Task description: Begin with the line containing "Click on the Planet element node", end with the last line of the records, and retype everything in between exactly, without the pictures.

+===+

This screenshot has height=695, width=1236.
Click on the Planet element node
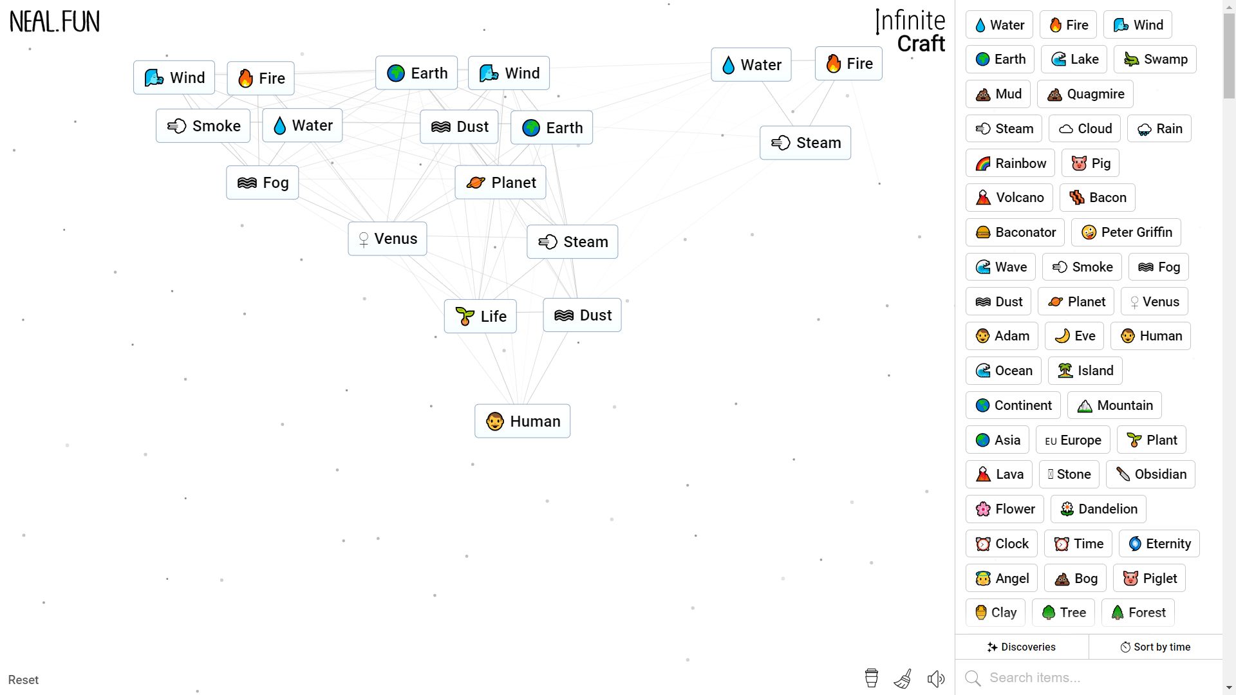pyautogui.click(x=501, y=183)
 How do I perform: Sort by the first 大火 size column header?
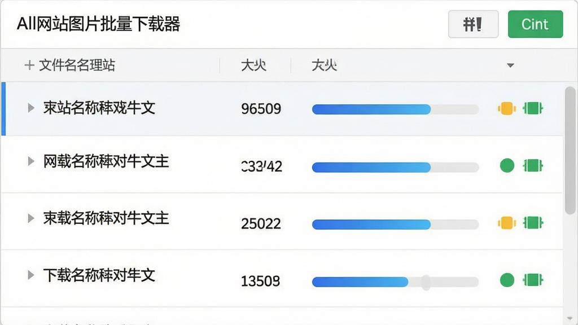(x=253, y=65)
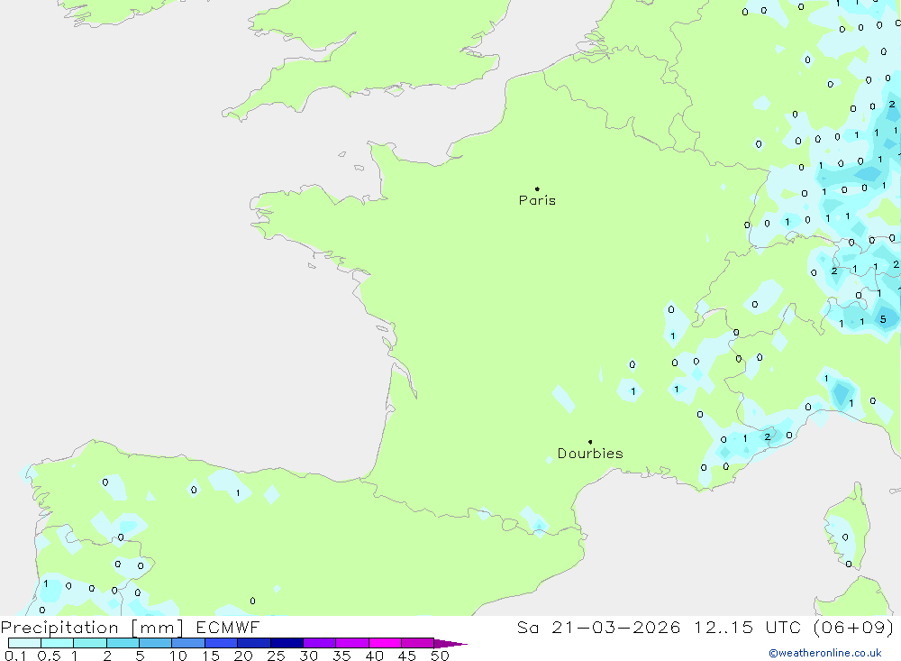Click the forecast date 21-03-2026 text
The image size is (901, 661).
610,628
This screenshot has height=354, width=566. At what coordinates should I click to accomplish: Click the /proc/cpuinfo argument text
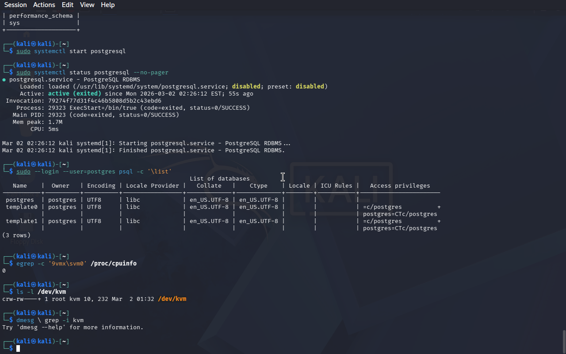tap(113, 264)
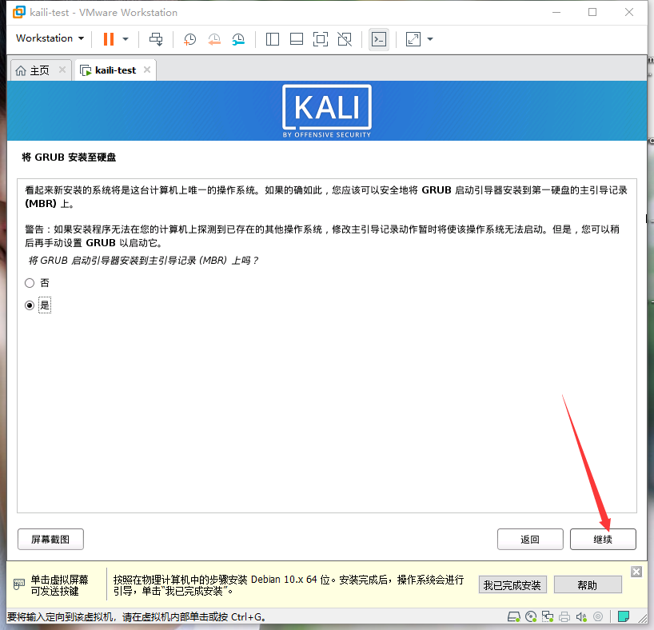Screen dimensions: 654x630
Task: Expand the suspend button dropdown arrow
Action: (124, 38)
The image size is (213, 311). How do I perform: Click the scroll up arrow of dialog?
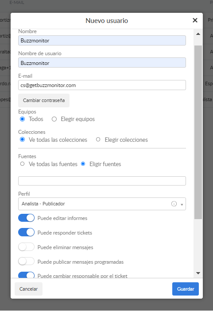[x=198, y=34]
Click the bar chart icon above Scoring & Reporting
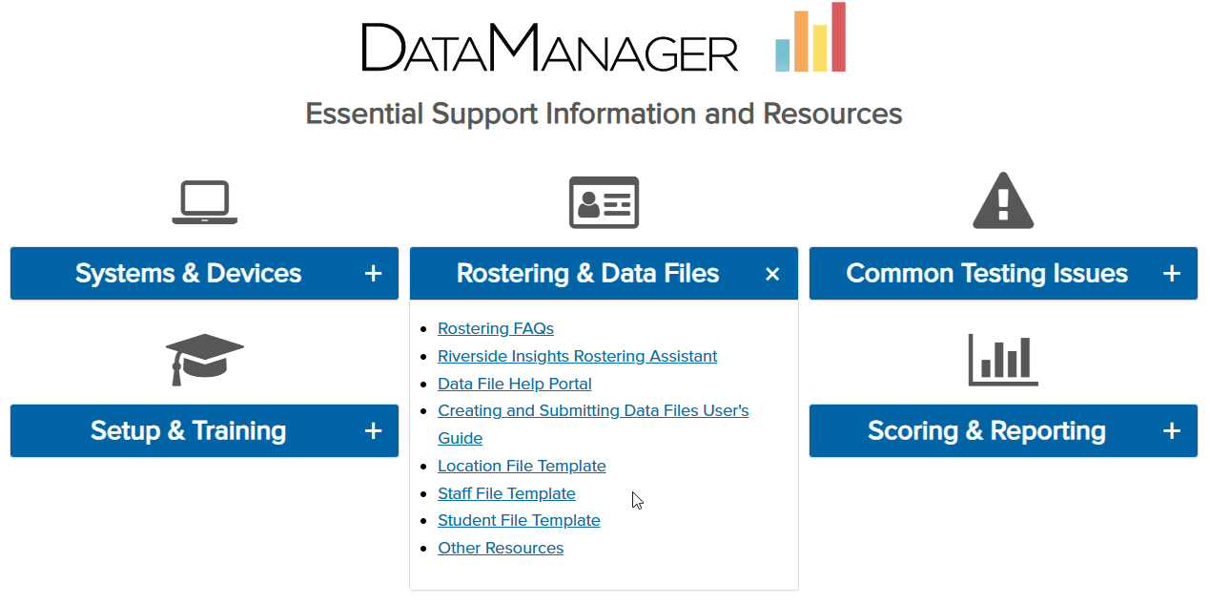The width and height of the screenshot is (1210, 604). click(1002, 360)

+===+

Answer to the problem:
Click on the Planet element node
pyautogui.click(x=501, y=183)
 How do I perform: Sort by the first 大火 size column header?
(x=253, y=65)
Click the forecast date 21-03-2026 text
The image size is (901, 661).
610,628
This screenshot has height=354, width=566. At what coordinates should I click to accomplish: Click the /proc/cpuinfo argument text
tap(113, 264)
Screen dimensions: 654x630
Task: Expand the suspend button dropdown arrow
Action: (124, 38)
The image size is (213, 311). How do I perform: Click the scroll up arrow of dialog?
[x=198, y=34]
Click the bar chart icon above Scoring & Reporting
The width and height of the screenshot is (1210, 604). click(1002, 360)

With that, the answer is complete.